## SOURCE MATERIAL
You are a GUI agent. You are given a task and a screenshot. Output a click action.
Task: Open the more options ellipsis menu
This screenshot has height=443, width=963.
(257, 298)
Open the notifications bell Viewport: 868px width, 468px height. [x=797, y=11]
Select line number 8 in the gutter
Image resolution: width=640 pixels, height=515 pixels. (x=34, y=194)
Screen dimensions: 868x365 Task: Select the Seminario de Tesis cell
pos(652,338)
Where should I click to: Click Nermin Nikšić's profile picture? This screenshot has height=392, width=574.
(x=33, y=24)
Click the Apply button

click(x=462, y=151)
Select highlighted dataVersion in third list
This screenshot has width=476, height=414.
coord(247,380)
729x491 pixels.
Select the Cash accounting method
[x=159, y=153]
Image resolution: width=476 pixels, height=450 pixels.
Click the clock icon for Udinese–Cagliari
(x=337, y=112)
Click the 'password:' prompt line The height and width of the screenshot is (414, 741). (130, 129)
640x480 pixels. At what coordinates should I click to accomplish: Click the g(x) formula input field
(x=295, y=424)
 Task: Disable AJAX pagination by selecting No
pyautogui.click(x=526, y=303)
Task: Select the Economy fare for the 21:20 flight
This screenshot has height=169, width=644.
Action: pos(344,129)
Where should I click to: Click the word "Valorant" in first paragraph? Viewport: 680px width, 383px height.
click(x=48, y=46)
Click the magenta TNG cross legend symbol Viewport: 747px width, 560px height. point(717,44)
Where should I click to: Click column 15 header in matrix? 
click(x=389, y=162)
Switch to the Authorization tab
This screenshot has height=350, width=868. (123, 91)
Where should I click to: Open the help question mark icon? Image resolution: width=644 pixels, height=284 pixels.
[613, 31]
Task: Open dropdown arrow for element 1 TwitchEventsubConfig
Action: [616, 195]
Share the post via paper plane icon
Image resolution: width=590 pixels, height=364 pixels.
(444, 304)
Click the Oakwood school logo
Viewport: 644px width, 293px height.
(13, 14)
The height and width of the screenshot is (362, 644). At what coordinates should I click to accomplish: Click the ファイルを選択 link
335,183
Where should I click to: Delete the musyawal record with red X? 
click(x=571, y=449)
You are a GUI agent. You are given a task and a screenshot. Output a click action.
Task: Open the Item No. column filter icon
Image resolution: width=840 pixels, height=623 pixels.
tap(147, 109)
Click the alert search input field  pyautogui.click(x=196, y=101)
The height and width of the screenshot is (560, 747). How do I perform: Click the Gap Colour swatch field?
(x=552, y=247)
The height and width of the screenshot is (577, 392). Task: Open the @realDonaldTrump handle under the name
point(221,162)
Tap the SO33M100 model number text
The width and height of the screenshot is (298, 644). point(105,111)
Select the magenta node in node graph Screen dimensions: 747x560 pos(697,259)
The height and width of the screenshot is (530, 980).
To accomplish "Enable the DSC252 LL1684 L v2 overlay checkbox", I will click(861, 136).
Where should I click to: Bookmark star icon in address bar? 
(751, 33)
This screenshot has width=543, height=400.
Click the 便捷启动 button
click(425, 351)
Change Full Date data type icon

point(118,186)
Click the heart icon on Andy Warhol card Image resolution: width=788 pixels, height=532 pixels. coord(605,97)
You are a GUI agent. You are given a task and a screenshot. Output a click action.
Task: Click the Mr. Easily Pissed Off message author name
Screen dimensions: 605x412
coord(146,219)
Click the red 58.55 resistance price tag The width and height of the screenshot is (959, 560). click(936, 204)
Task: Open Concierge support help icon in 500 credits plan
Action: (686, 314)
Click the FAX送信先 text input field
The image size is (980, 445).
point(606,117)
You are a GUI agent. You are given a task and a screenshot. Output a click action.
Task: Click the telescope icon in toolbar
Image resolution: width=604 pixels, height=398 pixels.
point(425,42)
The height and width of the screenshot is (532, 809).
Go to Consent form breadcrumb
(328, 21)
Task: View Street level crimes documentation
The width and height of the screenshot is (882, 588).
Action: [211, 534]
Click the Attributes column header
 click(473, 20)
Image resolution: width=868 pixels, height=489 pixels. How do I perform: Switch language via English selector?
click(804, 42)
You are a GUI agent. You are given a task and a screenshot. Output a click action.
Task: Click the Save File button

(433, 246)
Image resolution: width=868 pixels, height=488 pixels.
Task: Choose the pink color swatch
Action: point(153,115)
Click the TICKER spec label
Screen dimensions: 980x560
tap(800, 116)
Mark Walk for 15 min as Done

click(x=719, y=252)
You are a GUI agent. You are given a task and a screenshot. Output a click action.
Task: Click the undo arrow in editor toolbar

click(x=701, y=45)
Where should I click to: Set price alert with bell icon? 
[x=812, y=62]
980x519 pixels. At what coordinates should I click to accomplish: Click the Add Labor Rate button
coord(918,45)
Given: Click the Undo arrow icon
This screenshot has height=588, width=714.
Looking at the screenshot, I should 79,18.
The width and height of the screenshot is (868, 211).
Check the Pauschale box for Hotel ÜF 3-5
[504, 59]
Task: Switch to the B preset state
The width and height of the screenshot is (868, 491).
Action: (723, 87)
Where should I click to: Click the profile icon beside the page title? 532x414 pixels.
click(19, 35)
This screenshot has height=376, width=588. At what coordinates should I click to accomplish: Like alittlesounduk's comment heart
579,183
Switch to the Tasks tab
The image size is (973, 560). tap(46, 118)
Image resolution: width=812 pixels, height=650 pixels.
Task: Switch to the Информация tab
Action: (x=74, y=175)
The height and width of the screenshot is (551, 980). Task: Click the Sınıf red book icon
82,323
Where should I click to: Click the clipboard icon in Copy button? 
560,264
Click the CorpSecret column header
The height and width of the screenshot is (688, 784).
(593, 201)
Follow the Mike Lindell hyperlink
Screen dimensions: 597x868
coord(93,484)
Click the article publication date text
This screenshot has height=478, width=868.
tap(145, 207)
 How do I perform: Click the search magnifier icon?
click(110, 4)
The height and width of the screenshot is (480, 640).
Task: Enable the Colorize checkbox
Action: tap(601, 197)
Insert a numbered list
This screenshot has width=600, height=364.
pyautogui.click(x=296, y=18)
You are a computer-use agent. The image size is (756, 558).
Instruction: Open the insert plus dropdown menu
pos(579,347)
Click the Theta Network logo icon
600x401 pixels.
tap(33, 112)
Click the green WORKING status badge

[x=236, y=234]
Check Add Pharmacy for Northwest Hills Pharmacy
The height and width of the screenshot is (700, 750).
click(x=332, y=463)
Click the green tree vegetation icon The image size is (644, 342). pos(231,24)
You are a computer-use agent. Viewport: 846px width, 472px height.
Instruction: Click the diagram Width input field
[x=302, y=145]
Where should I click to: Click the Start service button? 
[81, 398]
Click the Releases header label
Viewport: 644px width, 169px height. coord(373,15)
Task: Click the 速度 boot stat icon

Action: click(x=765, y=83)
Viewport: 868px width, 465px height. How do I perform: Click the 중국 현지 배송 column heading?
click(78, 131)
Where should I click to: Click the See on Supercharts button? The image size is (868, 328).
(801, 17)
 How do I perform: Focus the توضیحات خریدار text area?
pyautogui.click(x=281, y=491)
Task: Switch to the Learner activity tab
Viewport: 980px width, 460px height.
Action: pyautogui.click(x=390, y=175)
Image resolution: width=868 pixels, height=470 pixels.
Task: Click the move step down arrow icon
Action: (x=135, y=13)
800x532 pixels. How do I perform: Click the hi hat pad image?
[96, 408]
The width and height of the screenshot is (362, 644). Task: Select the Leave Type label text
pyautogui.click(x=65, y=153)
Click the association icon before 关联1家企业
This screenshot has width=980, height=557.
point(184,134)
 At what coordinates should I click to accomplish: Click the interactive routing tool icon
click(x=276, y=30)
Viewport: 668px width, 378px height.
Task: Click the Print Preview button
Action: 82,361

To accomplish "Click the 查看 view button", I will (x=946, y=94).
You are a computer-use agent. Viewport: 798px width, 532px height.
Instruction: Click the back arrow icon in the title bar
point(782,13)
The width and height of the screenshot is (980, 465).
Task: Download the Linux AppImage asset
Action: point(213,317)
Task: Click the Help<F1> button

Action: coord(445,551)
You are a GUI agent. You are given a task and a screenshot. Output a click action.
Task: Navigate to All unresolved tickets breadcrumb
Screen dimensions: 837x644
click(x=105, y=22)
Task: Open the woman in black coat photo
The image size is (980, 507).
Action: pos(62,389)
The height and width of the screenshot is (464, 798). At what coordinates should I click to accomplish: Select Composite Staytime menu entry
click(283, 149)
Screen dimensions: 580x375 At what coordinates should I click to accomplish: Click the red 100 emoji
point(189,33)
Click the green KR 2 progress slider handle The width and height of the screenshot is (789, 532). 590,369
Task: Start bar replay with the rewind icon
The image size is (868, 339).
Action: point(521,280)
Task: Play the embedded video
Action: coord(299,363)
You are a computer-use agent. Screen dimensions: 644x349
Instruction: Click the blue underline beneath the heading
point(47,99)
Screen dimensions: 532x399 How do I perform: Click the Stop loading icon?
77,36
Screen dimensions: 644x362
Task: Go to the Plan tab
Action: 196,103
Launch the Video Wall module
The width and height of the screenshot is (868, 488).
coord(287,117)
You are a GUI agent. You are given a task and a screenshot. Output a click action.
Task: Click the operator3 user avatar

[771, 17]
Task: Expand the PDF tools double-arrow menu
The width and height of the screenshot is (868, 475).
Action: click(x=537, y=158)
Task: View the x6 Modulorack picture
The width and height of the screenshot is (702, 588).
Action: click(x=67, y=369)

## TASK TO CARRY OUT
Set down exactly the lines of the listing above, from the line holding "Task: View the x6 Modulorack picture" through its last line, with nothing added.

## TASK RESPONSE
Task: View the x6 Modulorack picture
The width and height of the screenshot is (702, 588).
Action: click(x=67, y=369)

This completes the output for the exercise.